From Robert Ulph on February 1, 2021

The Government has proposed that the energy performance of privately rented homes must meet a Band C Energy Performance Certificate (EPC) or higher, for all new tenancies from 1st April 2025 and all existing tenancies from 1st April 2028.

Propertymark has responded to the consultation with a number of concerns. These relate to affordability and the need to look beyond a one-size fits all policy and develop proposals that work with the different age, condition, and size of properties in the private rented sector.

For the private rented sector in England and Wales, it is only a year since rules came into force to ensure all private rented tenancies meet EPC Band E, but the new proposals mean going to Band C within five years.

The Government also proposes to increase the cost cap to £10,000 per property; set a requirement for landlords to install ‘fabric first’ measures; as well as requirements on letting agents and online property platforms to only advertise and let properties compliant with the rules.

Propertymark believes that forcing tighter restrictions on landlords, without sustained financial support, is too ambitious and will not be achieved. A key concern from Propertymark members is that the target is unrealistic and it is impractical to improve many properties based on the construction type and age. In addition, the number of houses available to rent would be reduced as so much of the current housing stock requires significant improvement to get it to a C rating.

TASK TO CARRY OUT
Please repeat part of the text on energy standards for rented homes word for word, beginning at the words "The Government has" and stopping after "1st April 2028.".

(Saved data entries)
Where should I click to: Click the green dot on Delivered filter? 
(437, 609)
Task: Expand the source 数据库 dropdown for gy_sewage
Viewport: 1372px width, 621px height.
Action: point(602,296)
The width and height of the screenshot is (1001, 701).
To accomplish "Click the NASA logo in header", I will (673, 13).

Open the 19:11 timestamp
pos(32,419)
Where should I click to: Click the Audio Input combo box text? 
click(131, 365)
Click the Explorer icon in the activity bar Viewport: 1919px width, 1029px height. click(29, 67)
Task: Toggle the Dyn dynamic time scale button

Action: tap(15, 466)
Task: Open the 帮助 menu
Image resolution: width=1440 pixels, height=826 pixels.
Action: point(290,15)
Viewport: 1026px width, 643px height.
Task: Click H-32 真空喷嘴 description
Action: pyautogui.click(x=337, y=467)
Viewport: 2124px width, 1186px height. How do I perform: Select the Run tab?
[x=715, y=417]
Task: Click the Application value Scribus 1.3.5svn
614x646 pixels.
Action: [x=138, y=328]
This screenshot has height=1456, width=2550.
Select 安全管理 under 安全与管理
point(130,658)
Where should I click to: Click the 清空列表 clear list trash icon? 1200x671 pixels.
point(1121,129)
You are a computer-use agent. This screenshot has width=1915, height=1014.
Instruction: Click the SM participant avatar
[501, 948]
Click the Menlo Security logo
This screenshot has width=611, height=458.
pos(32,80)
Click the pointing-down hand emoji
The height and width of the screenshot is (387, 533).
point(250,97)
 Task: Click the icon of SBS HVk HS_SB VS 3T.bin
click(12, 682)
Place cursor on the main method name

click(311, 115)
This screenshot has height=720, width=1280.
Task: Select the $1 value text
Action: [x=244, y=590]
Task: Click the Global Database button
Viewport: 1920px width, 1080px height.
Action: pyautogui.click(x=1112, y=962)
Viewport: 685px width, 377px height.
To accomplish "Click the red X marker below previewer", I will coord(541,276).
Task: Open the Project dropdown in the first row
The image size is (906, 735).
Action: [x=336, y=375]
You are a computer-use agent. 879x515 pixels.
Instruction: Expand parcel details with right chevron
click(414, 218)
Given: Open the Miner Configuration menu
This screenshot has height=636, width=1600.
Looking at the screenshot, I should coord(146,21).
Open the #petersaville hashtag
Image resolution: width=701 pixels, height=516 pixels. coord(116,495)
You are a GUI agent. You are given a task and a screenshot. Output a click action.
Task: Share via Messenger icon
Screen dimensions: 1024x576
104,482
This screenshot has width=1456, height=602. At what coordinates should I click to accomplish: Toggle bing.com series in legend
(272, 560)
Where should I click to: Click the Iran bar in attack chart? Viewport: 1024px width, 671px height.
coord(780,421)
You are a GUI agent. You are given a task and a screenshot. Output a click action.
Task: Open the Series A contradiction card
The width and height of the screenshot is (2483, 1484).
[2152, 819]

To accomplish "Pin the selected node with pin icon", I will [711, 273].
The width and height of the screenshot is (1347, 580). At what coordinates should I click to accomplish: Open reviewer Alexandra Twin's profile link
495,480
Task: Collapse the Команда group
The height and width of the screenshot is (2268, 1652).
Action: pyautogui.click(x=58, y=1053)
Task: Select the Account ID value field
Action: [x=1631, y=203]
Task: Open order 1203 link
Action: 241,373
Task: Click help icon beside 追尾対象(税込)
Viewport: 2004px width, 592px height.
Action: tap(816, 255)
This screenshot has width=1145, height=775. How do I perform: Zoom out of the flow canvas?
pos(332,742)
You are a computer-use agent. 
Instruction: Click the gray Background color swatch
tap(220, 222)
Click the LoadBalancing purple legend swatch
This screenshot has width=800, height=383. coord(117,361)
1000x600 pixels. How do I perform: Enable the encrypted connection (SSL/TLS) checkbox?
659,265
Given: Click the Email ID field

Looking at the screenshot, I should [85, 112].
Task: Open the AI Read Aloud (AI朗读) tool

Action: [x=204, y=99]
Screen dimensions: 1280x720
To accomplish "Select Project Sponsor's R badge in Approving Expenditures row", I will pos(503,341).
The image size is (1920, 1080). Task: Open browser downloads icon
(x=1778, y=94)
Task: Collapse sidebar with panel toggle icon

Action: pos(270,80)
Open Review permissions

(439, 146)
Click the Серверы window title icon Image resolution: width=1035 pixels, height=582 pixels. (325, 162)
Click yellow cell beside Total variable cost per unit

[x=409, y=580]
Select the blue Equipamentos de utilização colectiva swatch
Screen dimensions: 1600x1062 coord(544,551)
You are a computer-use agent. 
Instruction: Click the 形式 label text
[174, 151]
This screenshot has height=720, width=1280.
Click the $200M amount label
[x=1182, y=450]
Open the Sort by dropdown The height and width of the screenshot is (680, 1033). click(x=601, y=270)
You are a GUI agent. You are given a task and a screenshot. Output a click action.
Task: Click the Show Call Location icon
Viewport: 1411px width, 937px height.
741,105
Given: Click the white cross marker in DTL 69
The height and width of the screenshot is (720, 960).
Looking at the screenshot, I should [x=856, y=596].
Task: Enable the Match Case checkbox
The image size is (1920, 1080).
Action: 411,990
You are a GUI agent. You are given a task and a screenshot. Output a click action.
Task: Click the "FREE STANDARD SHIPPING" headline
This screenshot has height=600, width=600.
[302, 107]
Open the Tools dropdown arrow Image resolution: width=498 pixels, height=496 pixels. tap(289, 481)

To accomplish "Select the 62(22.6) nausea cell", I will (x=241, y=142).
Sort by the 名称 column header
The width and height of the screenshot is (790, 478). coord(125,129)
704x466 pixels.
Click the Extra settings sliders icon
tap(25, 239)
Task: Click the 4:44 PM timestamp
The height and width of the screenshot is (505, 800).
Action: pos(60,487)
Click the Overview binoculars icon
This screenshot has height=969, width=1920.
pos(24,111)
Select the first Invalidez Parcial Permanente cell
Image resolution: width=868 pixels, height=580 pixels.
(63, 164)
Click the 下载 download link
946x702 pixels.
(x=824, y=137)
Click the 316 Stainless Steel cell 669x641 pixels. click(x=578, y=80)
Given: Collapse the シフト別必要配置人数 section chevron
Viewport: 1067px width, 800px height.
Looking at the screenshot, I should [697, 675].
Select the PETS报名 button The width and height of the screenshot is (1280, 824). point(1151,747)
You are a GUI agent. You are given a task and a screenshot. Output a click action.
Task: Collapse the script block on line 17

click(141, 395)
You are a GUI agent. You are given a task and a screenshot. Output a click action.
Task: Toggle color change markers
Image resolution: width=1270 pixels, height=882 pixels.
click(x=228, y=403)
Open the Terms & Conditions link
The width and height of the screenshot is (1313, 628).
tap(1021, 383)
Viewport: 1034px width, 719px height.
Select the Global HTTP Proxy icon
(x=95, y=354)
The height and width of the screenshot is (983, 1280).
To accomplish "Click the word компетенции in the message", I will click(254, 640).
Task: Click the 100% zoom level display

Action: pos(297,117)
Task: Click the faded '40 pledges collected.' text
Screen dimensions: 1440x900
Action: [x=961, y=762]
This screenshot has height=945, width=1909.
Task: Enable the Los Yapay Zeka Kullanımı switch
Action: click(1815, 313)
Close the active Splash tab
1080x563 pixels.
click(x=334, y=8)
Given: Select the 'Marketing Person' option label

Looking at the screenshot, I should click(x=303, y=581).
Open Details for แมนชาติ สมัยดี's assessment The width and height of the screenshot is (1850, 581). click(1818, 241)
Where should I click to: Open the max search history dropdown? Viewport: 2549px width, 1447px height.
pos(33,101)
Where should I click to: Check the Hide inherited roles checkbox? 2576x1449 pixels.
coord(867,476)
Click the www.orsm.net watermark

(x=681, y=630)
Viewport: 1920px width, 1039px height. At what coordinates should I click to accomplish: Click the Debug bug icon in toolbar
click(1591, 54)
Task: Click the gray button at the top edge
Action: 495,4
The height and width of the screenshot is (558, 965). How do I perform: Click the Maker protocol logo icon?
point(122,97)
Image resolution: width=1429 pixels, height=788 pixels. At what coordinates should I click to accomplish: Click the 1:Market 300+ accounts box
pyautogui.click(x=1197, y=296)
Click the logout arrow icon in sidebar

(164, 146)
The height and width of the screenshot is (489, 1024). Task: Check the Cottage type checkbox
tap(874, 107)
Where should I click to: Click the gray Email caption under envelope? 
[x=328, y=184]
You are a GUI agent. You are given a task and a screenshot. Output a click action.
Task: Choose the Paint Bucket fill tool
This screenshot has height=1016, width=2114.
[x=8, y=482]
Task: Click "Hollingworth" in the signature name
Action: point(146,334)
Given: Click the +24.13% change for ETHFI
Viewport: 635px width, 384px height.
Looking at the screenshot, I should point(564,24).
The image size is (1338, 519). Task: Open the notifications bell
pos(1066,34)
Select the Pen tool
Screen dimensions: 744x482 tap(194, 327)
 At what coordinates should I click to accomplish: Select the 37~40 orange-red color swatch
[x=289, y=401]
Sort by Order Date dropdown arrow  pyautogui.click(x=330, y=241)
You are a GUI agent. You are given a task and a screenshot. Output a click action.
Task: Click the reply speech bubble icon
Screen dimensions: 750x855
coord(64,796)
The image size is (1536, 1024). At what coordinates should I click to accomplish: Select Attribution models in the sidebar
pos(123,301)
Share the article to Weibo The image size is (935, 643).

EXERCISE OUTPUT
The Government has proposed that the energy performance of privately rented homes must meet a Band C Energy Performance Certificate (EPC) or higher, for all new tenancies from 1st April 2025 and all existing tenancies from 1st April 2028.